The exercise calls for exact output of the lines between the one that contains "Launch Minesweeper from the desktop" and the end of the data, with both ends kept and pictures left out.

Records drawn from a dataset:
_ _ _

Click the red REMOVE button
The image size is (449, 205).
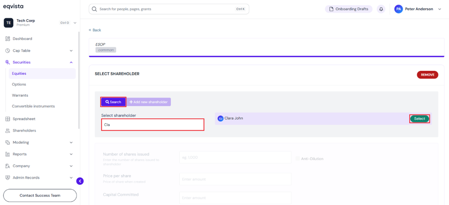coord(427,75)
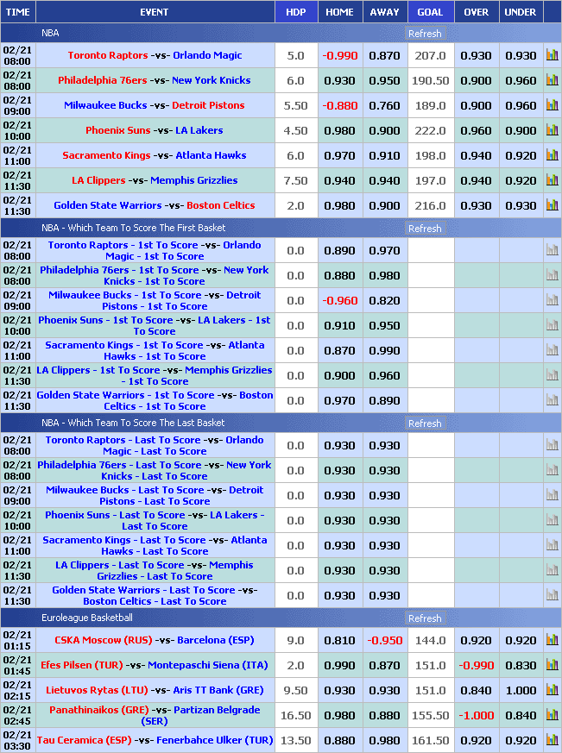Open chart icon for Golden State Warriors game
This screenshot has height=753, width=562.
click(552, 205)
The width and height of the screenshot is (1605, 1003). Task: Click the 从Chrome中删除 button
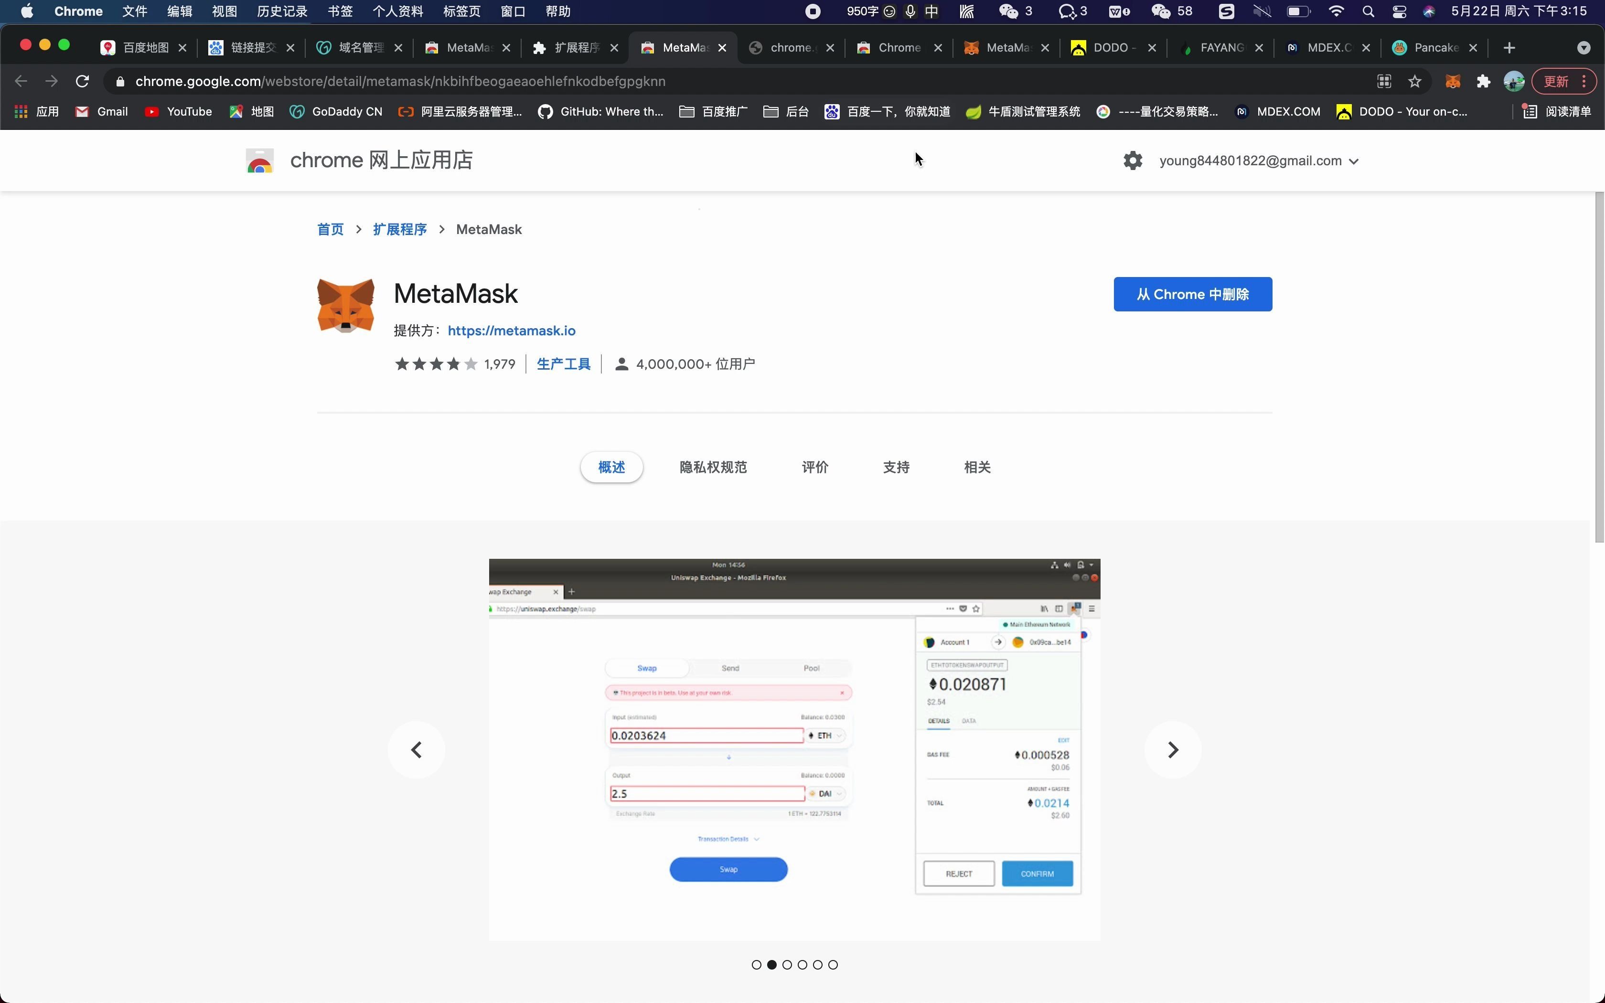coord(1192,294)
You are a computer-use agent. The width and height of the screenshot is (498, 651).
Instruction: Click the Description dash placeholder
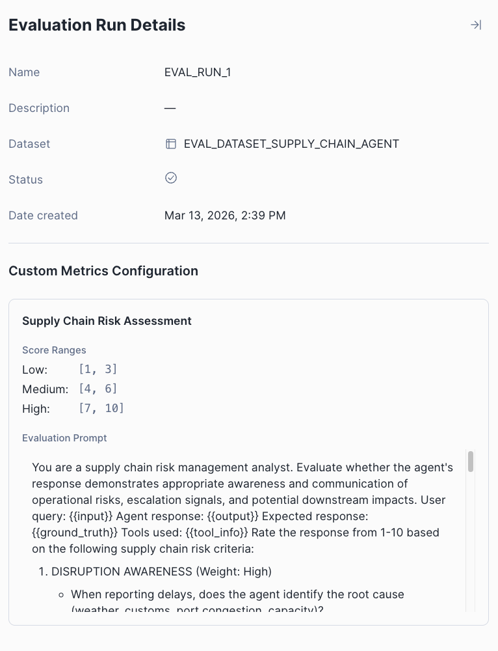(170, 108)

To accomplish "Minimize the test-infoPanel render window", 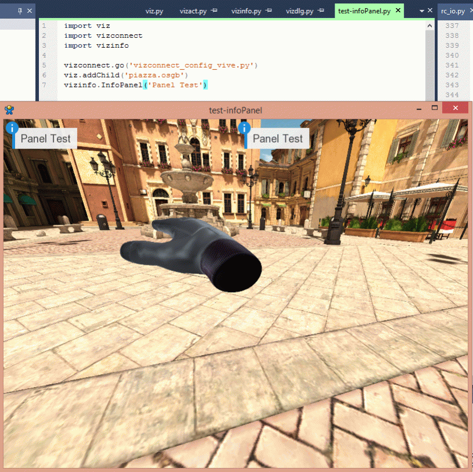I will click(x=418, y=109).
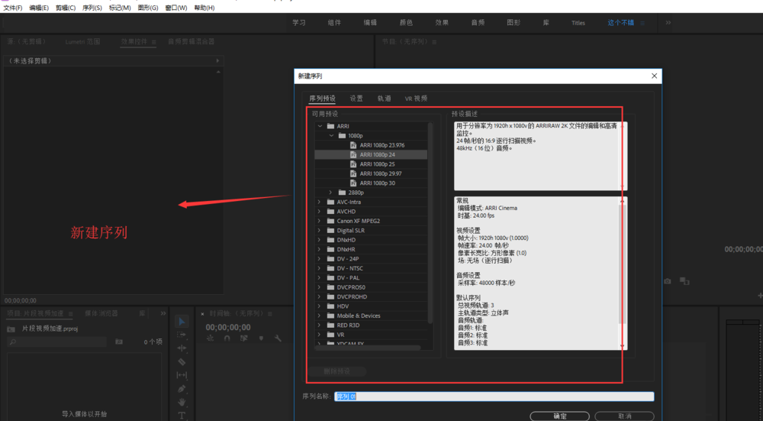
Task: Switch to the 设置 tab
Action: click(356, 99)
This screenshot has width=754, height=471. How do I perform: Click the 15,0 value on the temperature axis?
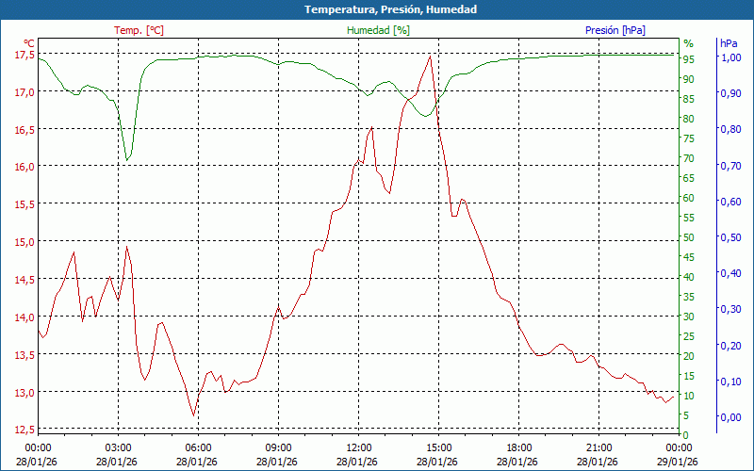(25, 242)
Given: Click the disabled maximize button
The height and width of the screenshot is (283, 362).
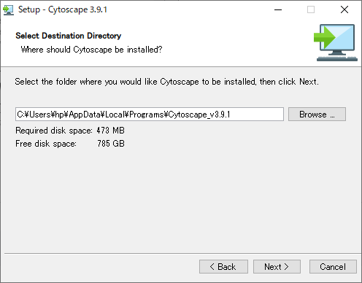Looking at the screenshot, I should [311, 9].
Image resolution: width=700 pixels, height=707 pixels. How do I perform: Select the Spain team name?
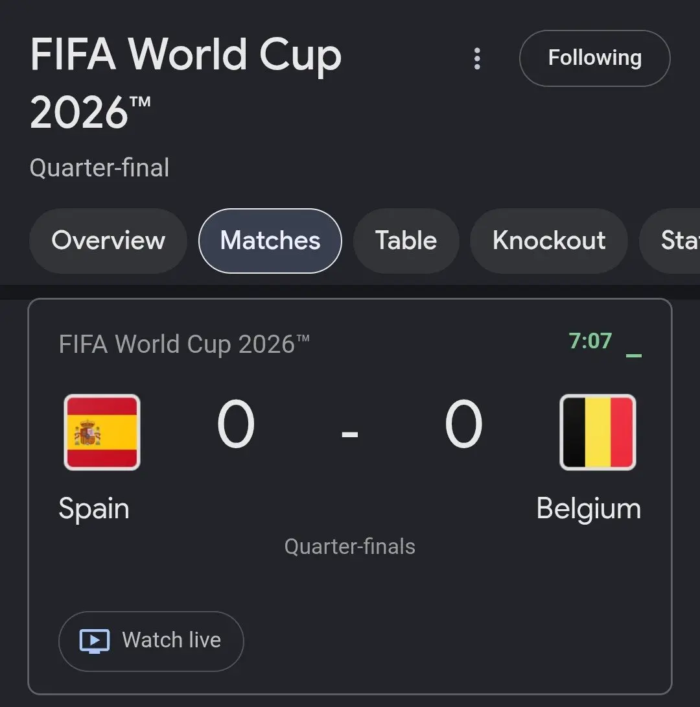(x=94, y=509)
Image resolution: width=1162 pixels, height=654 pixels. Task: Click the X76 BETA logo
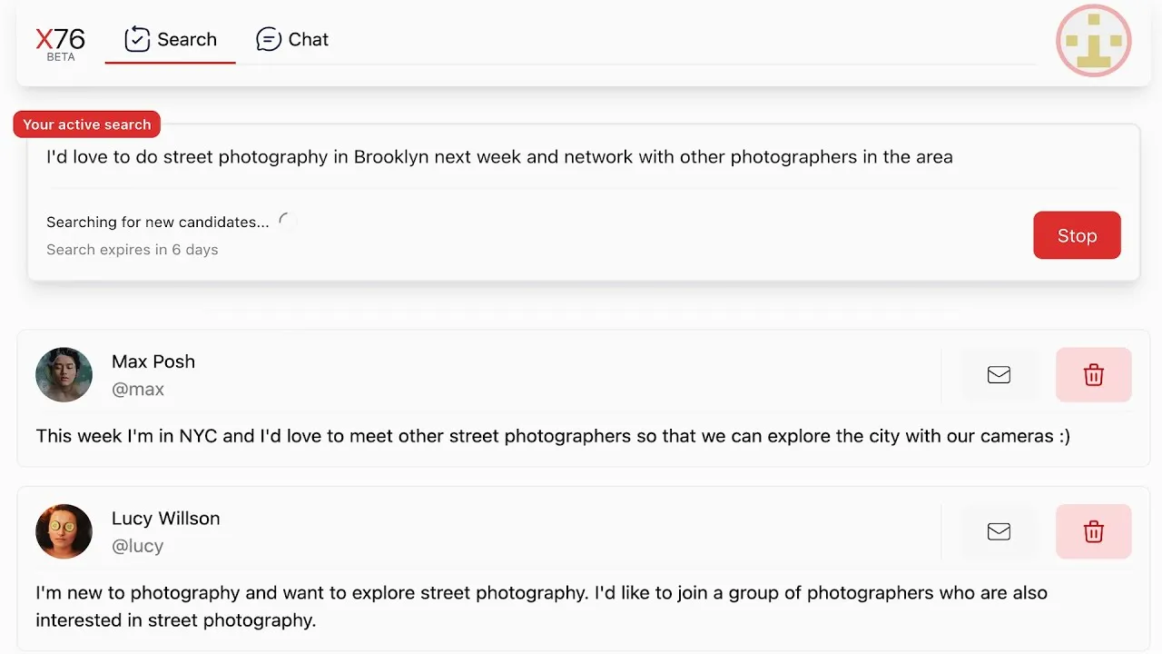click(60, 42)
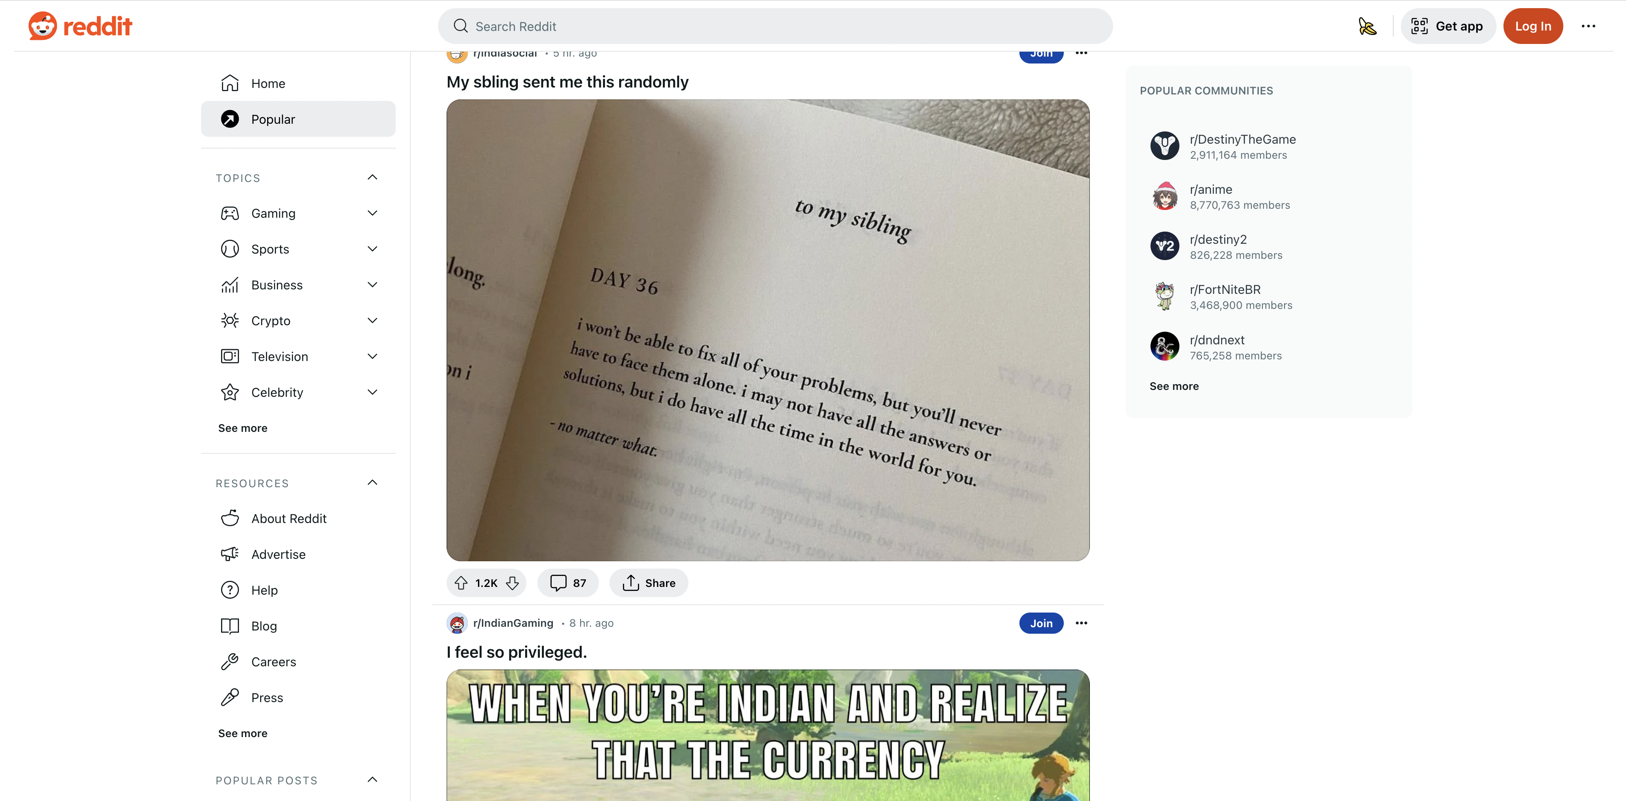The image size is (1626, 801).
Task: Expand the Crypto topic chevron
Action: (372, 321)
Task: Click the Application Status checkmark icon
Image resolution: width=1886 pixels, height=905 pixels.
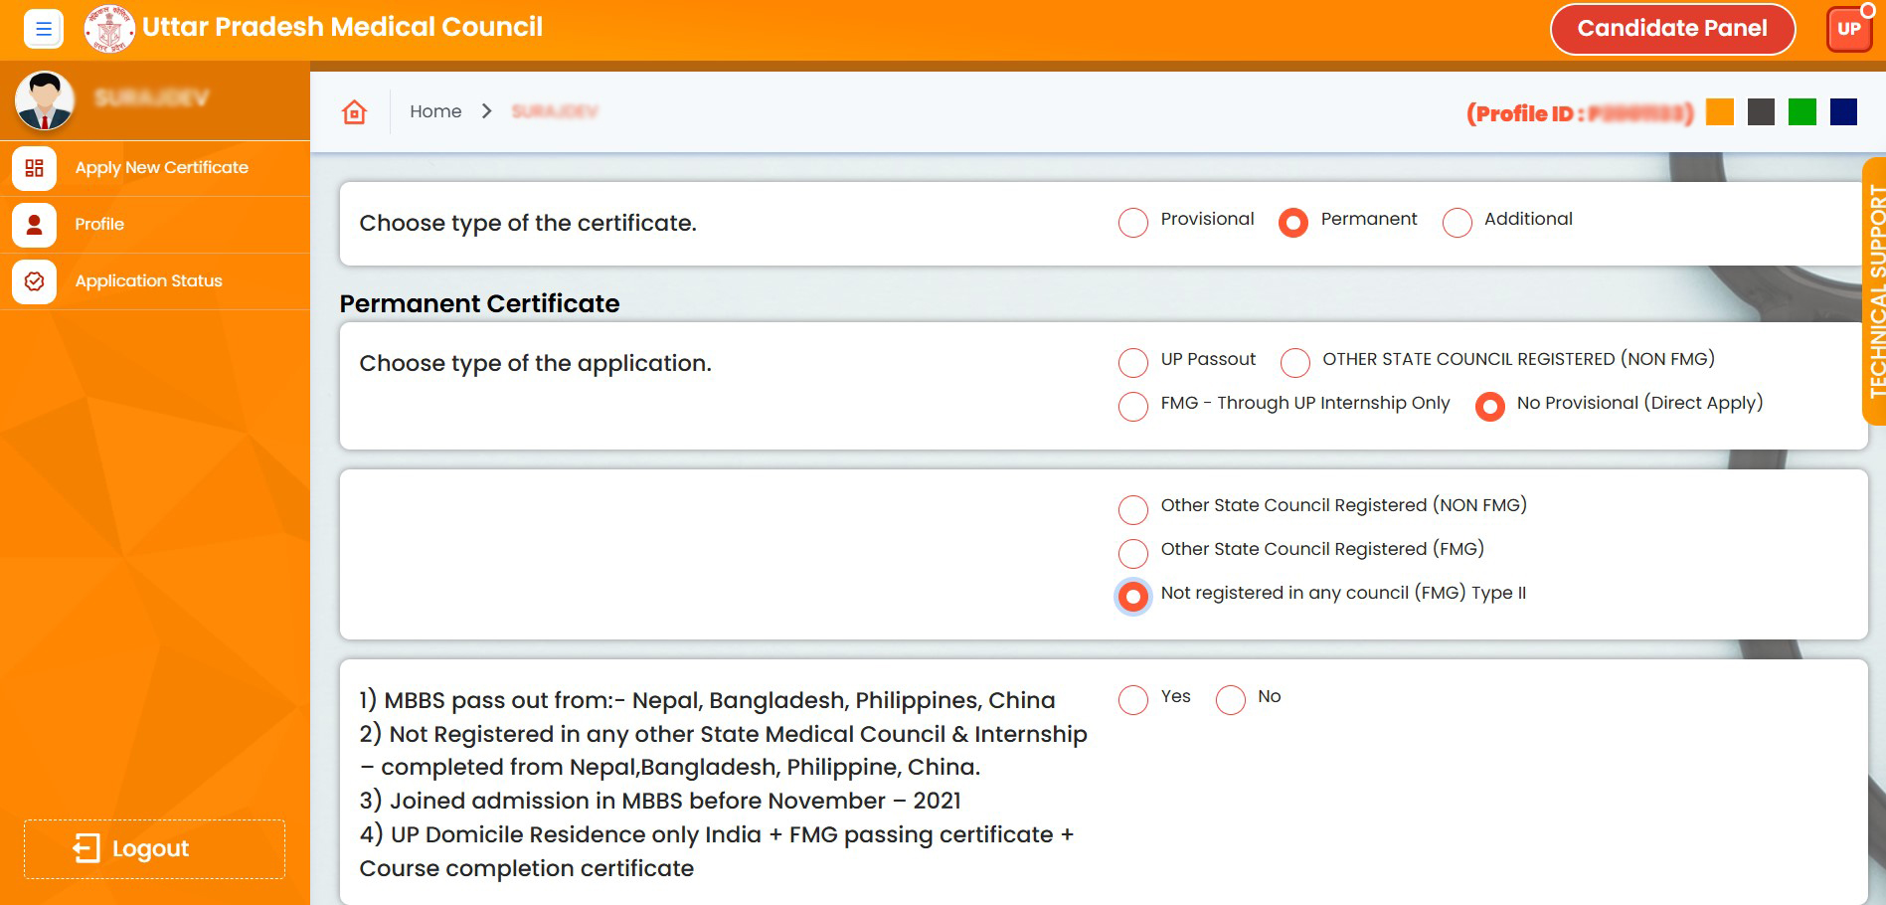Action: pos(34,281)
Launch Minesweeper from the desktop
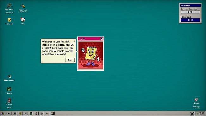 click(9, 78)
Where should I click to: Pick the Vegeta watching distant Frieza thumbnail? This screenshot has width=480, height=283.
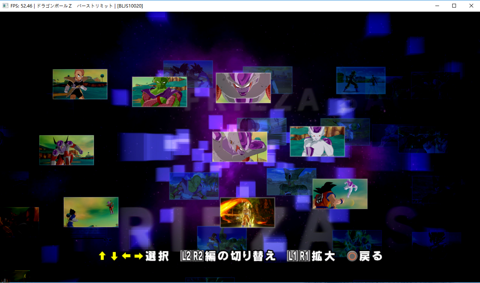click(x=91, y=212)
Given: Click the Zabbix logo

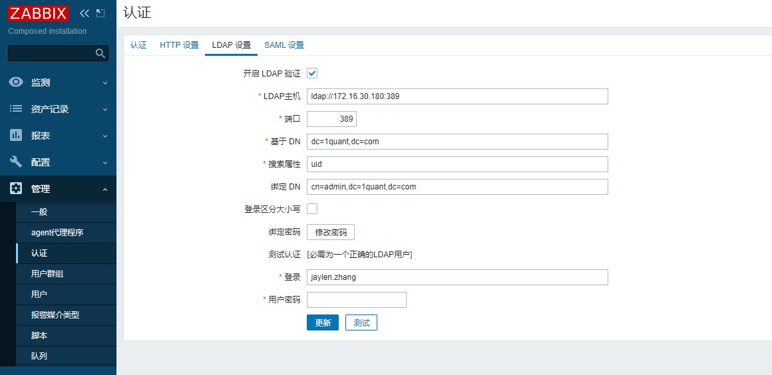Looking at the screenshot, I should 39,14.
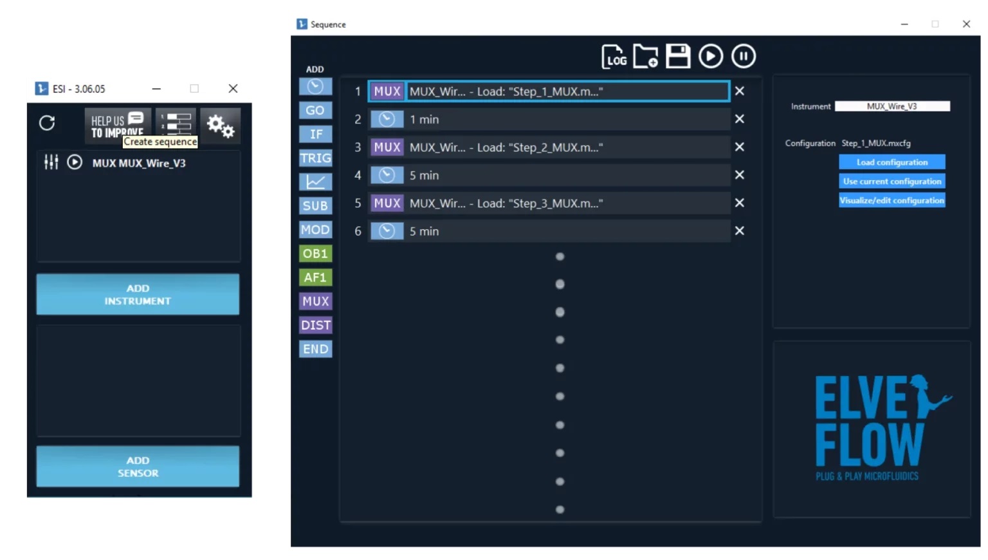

_ _ _

▸ EXERCISE ANSWER
Launch Minesweeper from the desktop
 click(9, 78)
Where should I click to: Pick the Vegeta watching distant Frieza thumbnail? This screenshot has width=480, height=283.
click(x=91, y=212)
Given: Click the Zabbix logo

Looking at the screenshot, I should 39,14.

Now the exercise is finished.